First of all, the Plaintiff’s quantitative aspect is examined. The Plaintiff did not achieve the publication, application, and registration of 14 overseas, the quantitative objective of which is the pre-research plan and interim report, and 11 patents domestically and overseas. However, at the time of each disposition of this case, the Plaintiff completed the publication, application, and registration of 7 overseas and 7 patents domestically and overseas. In particular, the number 1, 2, 5, and 6 of [Attachment 2] Nos. 1, 1, 2, 5, and 6 of [Attachment 2] were published in a personal journal of at least 10%. This is the outcome of the Plaintiff’s research and development performance and evaluation team up to the top 1,00 won of the research cost of 1,00 won, which is the basis for quantitative evaluation. Accordingly, from a quantitative perspective, it cannot be said that the research and development outcome of this case is extremely poor.

Then, we examine the outcome of the research and development of the Z-9R, which is the ultimate goal of the research and development of the instant viral viral viral viral viral viral viral viral gral gral gral gral gral viral gral gral gral gral gral gral gral gral gral gral gral gral gral gral gral gral gral gral gral gral gral gral gral gral gral gral gral gral gral gral gral gral gral gral gr.

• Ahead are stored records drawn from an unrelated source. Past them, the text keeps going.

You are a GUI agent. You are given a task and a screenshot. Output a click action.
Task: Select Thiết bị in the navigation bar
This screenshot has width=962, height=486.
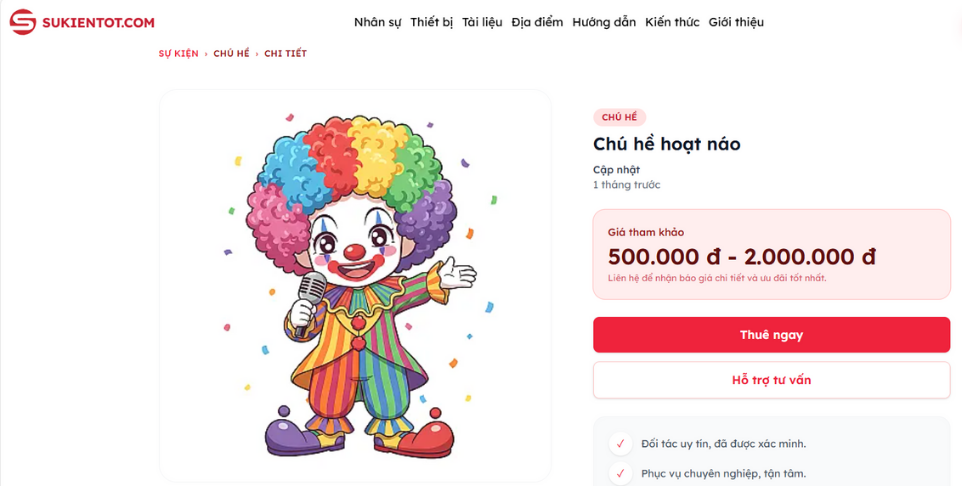coord(431,22)
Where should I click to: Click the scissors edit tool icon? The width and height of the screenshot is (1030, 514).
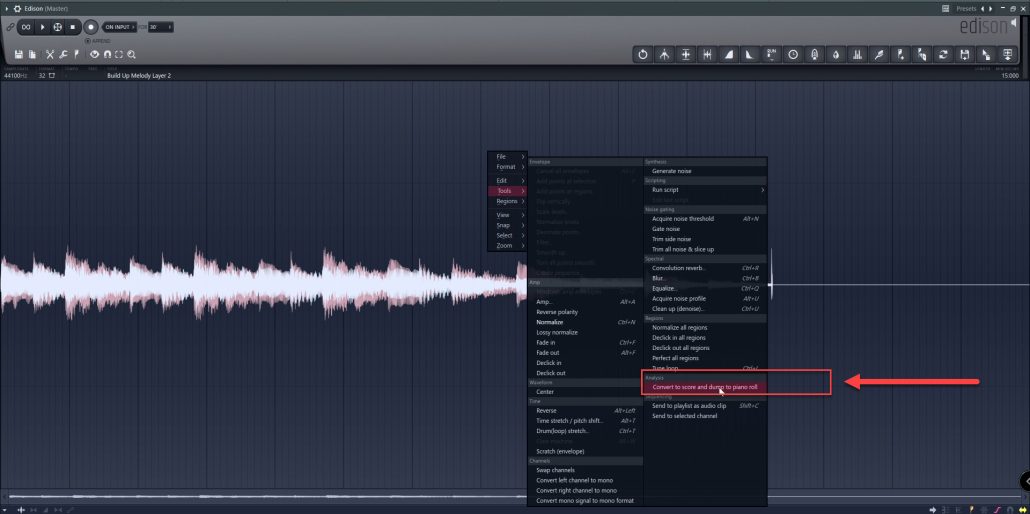click(x=50, y=54)
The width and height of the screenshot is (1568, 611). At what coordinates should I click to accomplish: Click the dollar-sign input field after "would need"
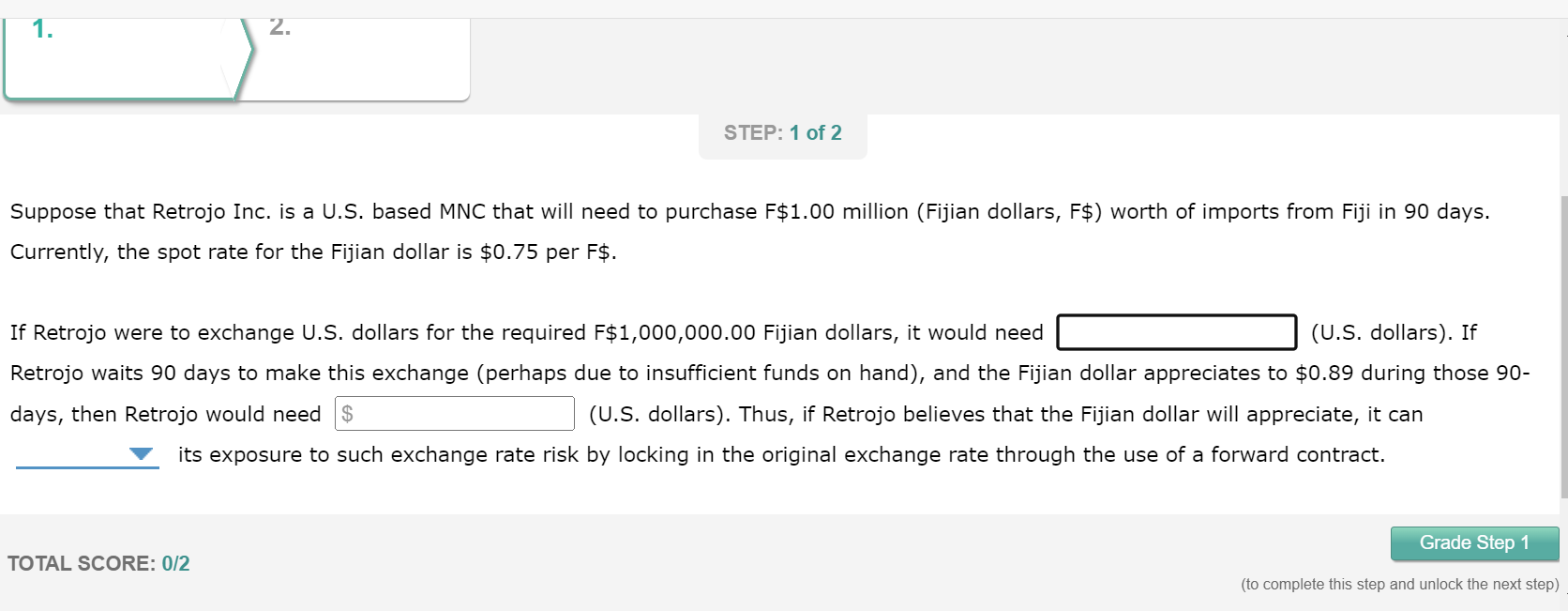[455, 413]
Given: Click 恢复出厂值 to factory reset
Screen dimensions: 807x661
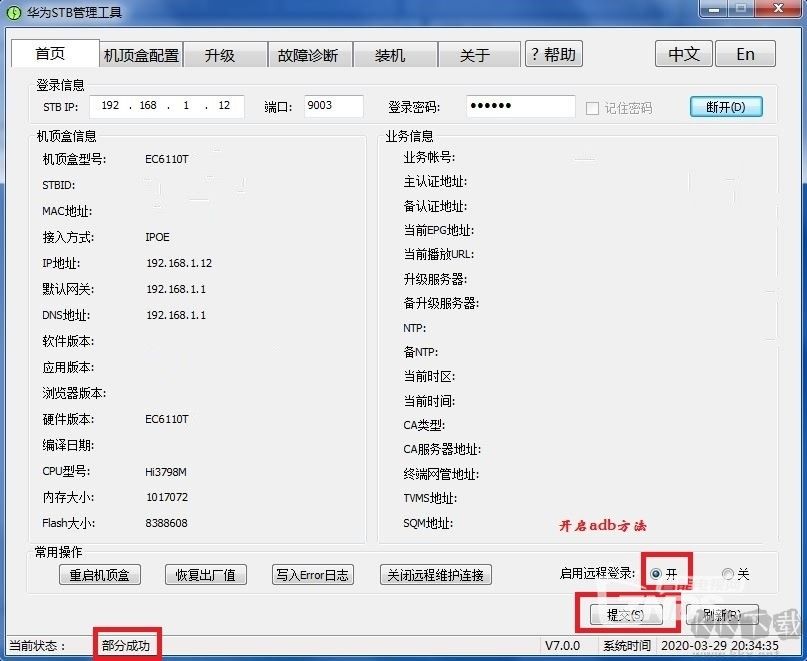Looking at the screenshot, I should coord(205,574).
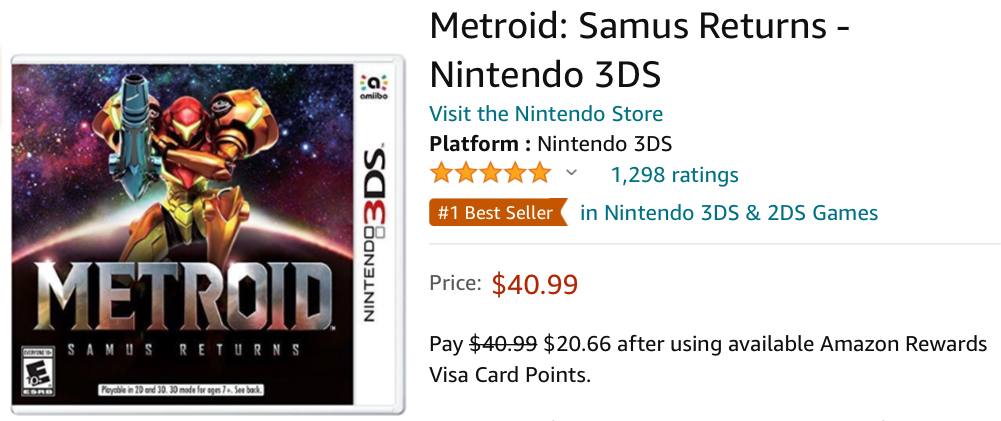Click the red $40.99 price
Viewport: 1001px width, 421px height.
pos(534,284)
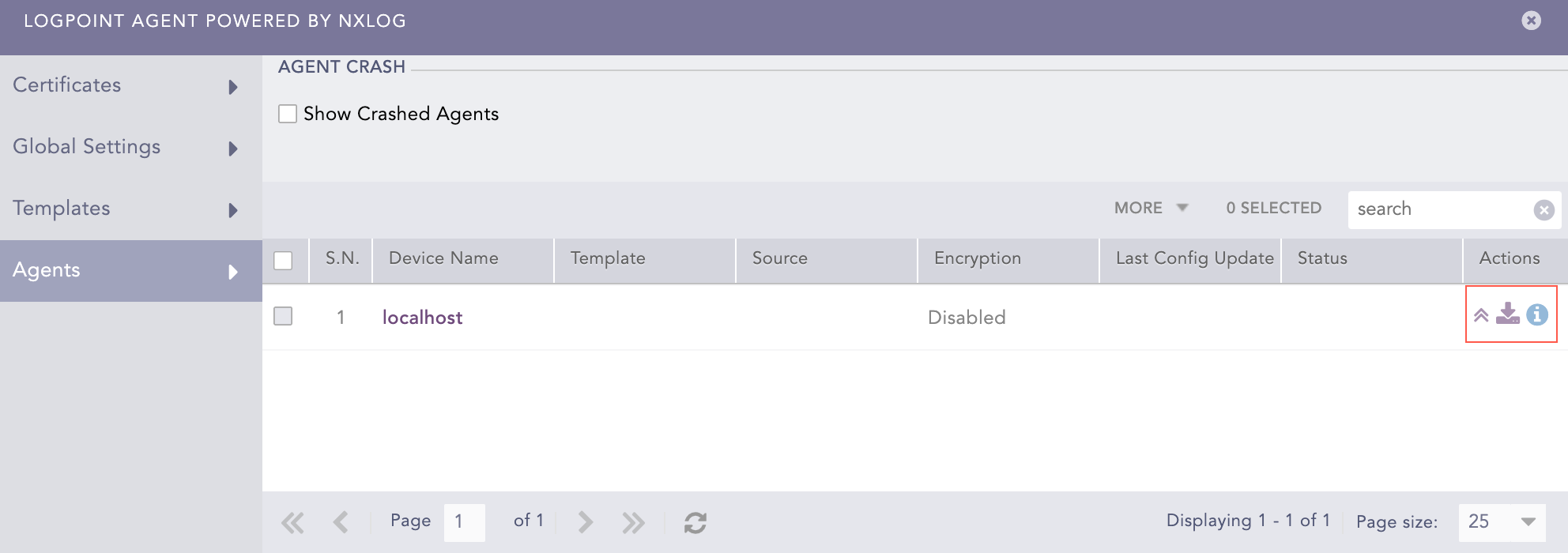
Task: Sort by the Device Name column header
Action: tap(443, 258)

C) Ultimately, since the Defendant’s discretionary judgment that deemed that the research and development outcome of this case is extremely poor is objectively unreasonable in terms of social norms, the Defendant’s discretionary judgment is unlawful. Therefore, each of the dispositions of this case based on the aforementioned judgment should be revoked as it is illegal as a deviation or abuse of discretionary power.

D. Sub-committee

Therefore, each of the dispositions of this case should be revoked in an unlawful manner due to deviation from and abuse of discretionary power.

4. Conclusion

Therefore, the plaintiff's claim of this case is reasonable, and it is so decided as per Disposition.

Judges

Judgment of the presiding judge;

Judges Slocks

Judges Kang Jae-sung

Note tin

1) A law that the research team leader states that there is a legal interest in dispute over the validity of the notice of termination of the project agreement in Korea (BK) 21.

Seoul High Court Decision 2012Du28704 decided Dec. 11, 2014

2) Attached 2 List Nos. 1, 2, 5, and 6 are published in the personal register above 10 per cent of the upper 10 per cent (the entry and source of evidence No. 13)

see the result of the personal identification.